#### Objective
Pick out every line in the rows below that contains the word "resolution", and copy each one out in full.

#### Dataset records
=======

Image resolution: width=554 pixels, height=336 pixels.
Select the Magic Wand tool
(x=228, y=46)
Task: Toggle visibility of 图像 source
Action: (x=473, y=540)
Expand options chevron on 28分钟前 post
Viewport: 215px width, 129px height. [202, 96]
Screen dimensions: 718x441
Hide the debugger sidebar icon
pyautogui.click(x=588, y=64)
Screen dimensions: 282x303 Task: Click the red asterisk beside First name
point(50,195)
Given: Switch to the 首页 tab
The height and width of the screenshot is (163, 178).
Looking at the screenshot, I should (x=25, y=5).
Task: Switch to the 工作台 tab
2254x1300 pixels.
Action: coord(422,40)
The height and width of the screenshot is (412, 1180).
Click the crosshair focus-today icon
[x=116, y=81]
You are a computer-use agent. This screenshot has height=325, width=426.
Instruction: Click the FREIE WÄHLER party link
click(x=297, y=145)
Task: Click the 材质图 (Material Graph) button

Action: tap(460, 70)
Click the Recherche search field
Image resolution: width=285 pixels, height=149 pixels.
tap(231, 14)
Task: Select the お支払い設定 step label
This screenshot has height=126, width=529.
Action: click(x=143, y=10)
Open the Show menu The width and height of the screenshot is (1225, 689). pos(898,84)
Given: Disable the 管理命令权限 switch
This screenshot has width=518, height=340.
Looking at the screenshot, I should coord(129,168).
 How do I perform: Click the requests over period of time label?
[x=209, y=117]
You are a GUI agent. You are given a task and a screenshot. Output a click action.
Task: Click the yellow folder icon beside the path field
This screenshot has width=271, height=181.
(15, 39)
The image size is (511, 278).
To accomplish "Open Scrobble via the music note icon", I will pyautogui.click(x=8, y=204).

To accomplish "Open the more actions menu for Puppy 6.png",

=======

#### Exercise result
Image resolution: width=554 pixels, height=336 pixels.
Image resolution: width=285 pixels, height=149 pixels.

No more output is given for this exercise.